"""

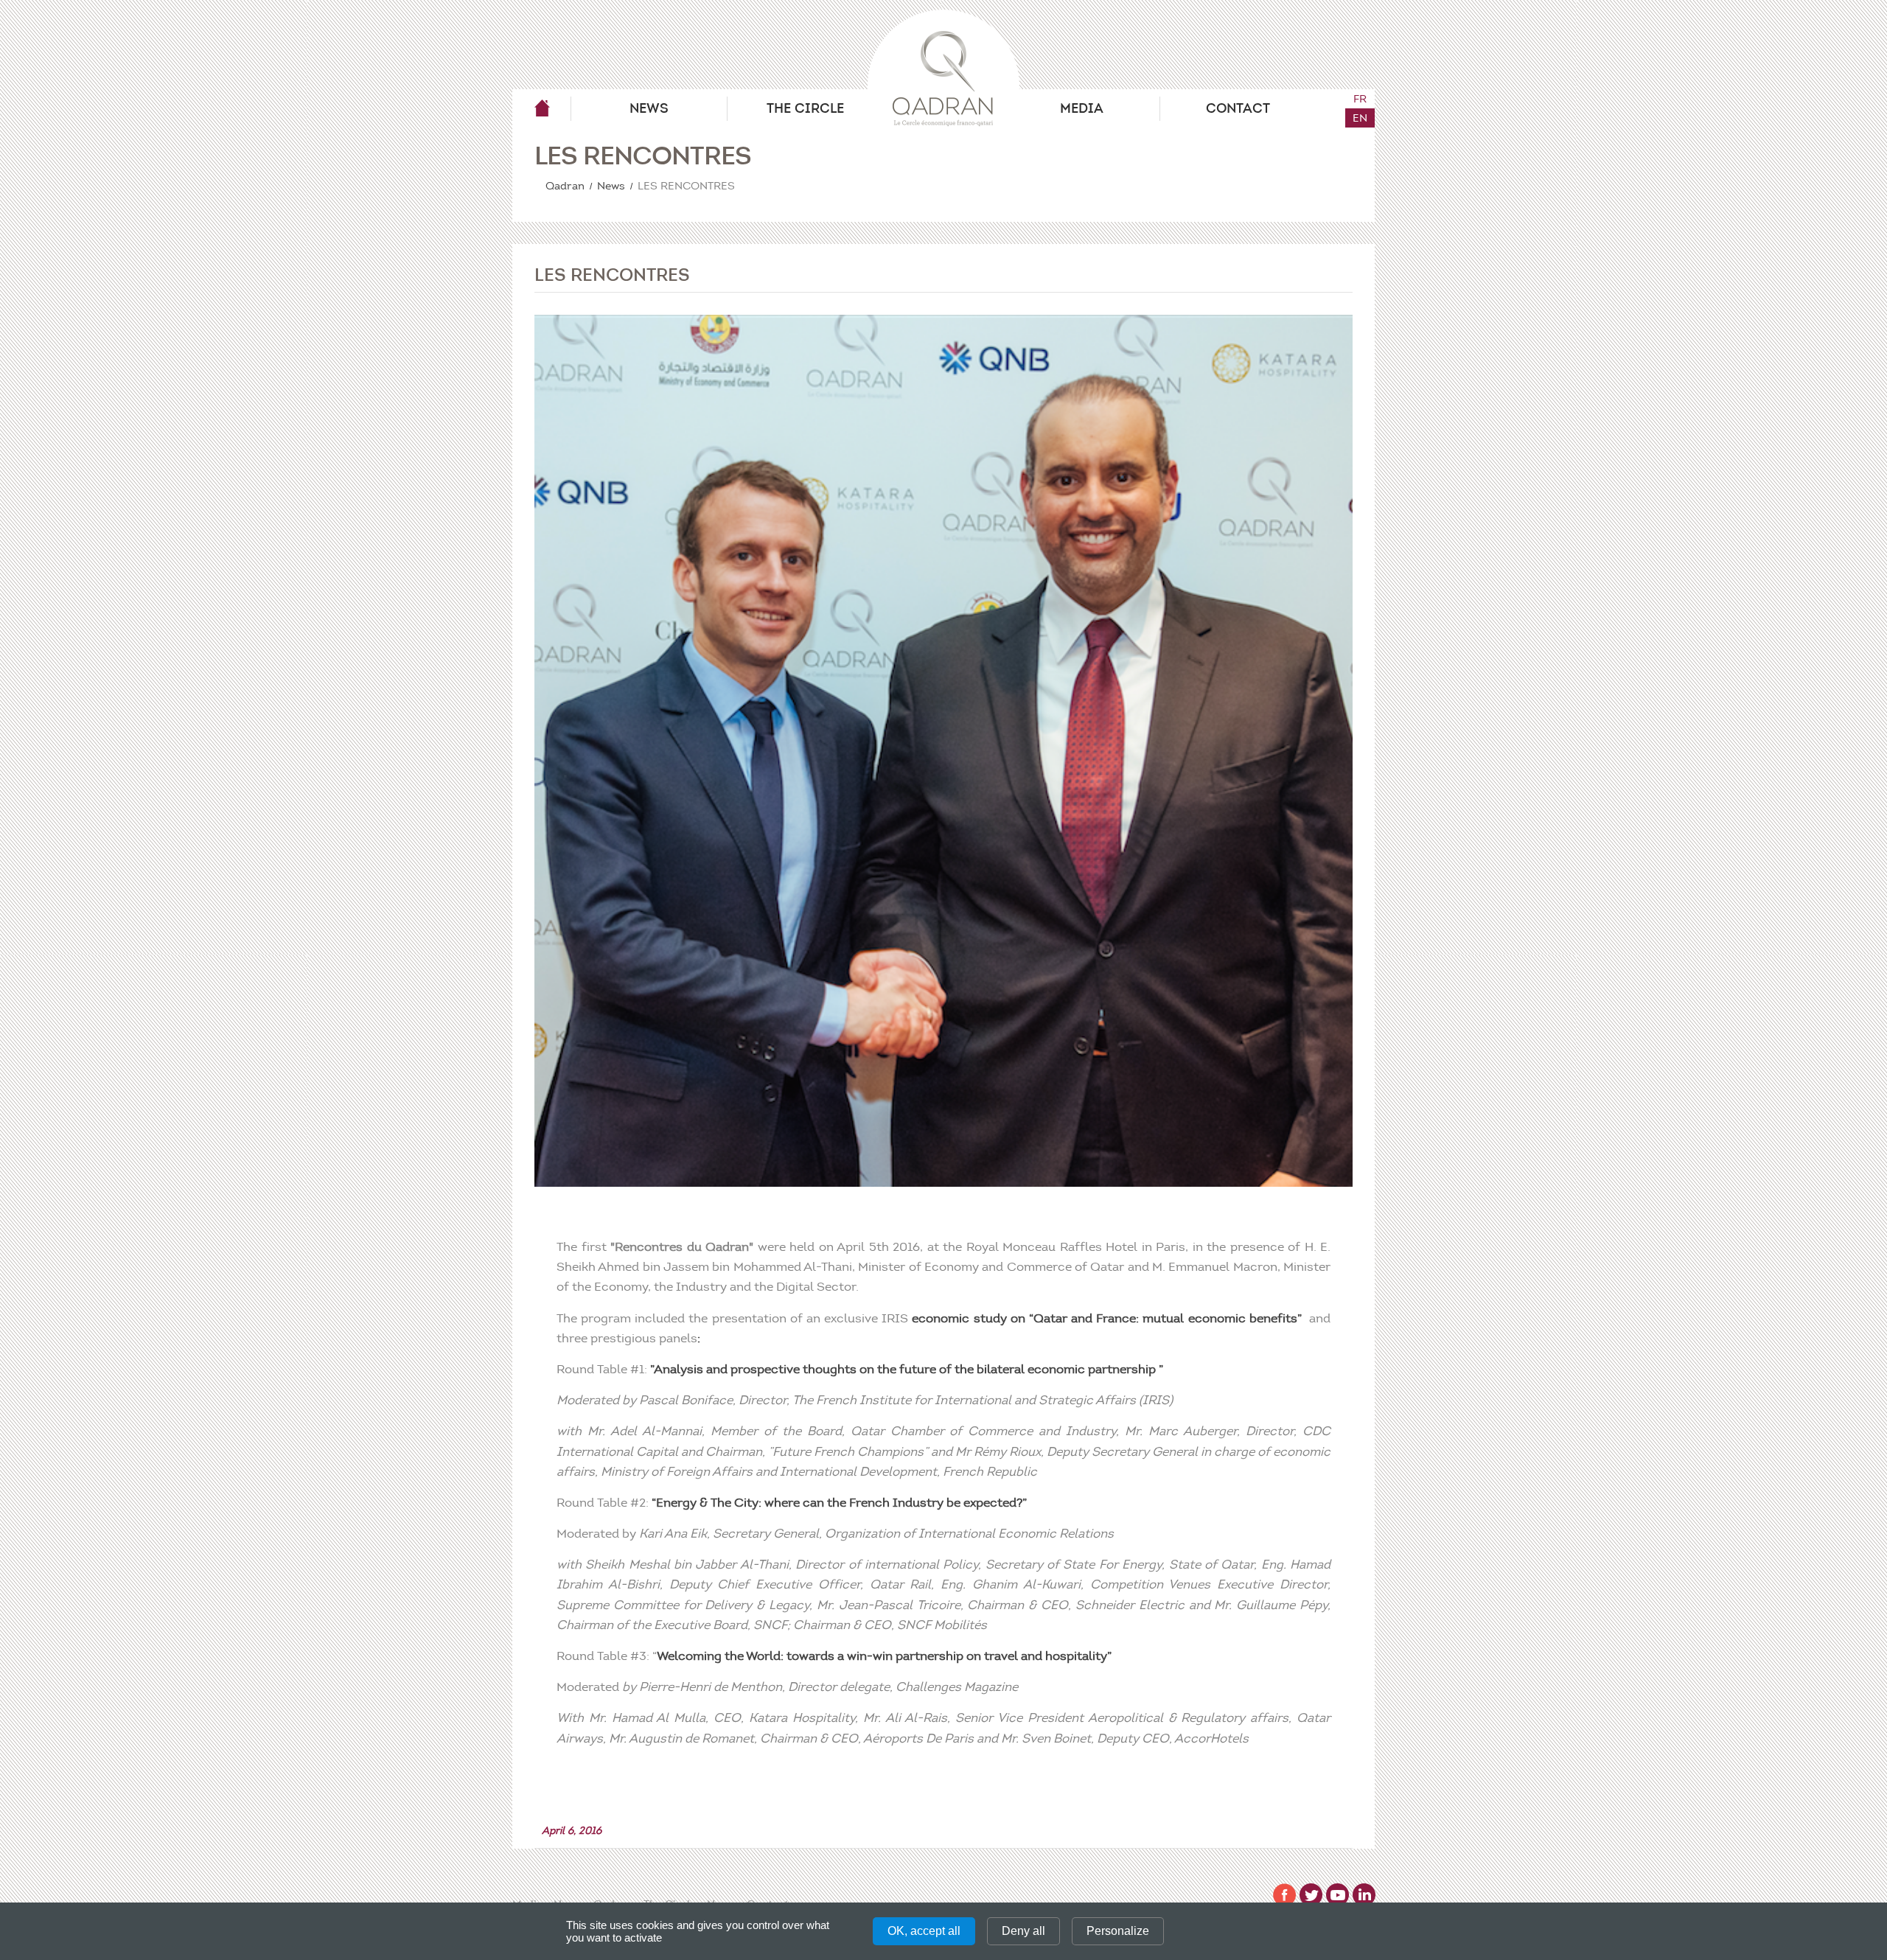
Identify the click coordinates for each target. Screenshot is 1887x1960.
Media (1081, 108)
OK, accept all (923, 1931)
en (1360, 118)
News (649, 108)
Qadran (541, 108)
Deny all (1023, 1931)
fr (1360, 98)
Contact (1238, 108)
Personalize (1117, 1931)
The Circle (805, 108)
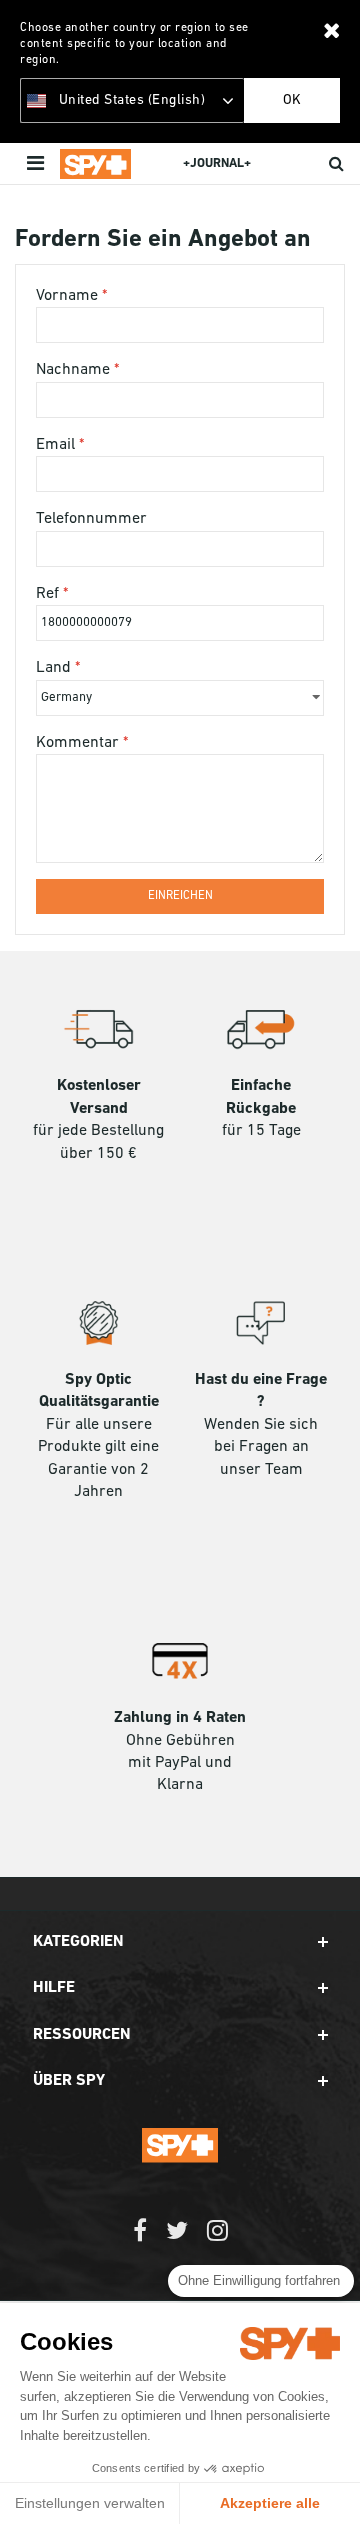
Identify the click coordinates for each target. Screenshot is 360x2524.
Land (55, 668)
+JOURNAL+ (217, 163)
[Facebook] (140, 2240)
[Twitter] (177, 2240)
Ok (292, 100)
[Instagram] (217, 2240)
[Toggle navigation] (37, 164)
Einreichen (180, 896)
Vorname (69, 296)
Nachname (75, 370)
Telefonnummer (91, 519)
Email (57, 445)
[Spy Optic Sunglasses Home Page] (95, 164)
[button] (180, 1942)
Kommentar (79, 743)
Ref (49, 594)
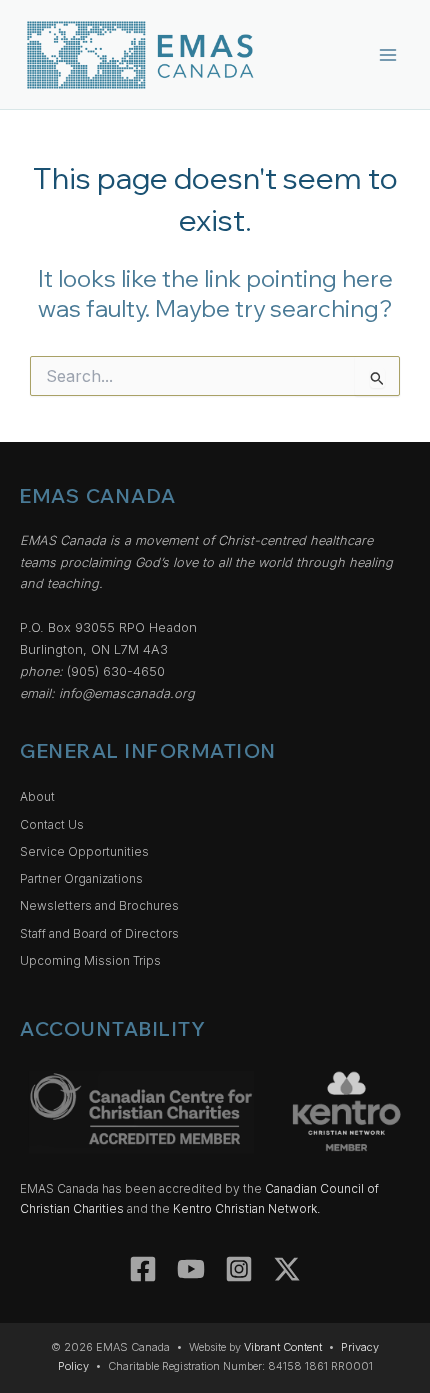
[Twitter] (287, 1269)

"""

Images in the records should not be copied. Repeat all the rest exactly.

Response to the task:
Identify the click coordinates for each target. Screenshot is 1887x1960.
Media (1081, 108)
OK, accept all (923, 1931)
en (1360, 118)
News (649, 108)
Qadran (541, 108)
Deny all (1023, 1931)
fr (1360, 98)
Contact (1238, 108)
Personalize (1117, 1931)
The Circle (805, 108)
Identify the click coordinates for each target. Screenshot is 360x2524.
Land (55, 668)
+JOURNAL+ (217, 163)
[Facebook] (140, 2240)
[Twitter] (177, 2240)
Ok (292, 100)
[Instagram] (217, 2240)
[Toggle navigation] (37, 164)
Einreichen (180, 896)
Vorname (69, 296)
Nachname (75, 370)
Telefonnummer (91, 519)
Email (57, 445)
[Spy Optic Sunglasses Home Page] (95, 164)
[button] (180, 1942)
Kommentar (79, 743)
Ref (49, 594)
[Twitter] (287, 1269)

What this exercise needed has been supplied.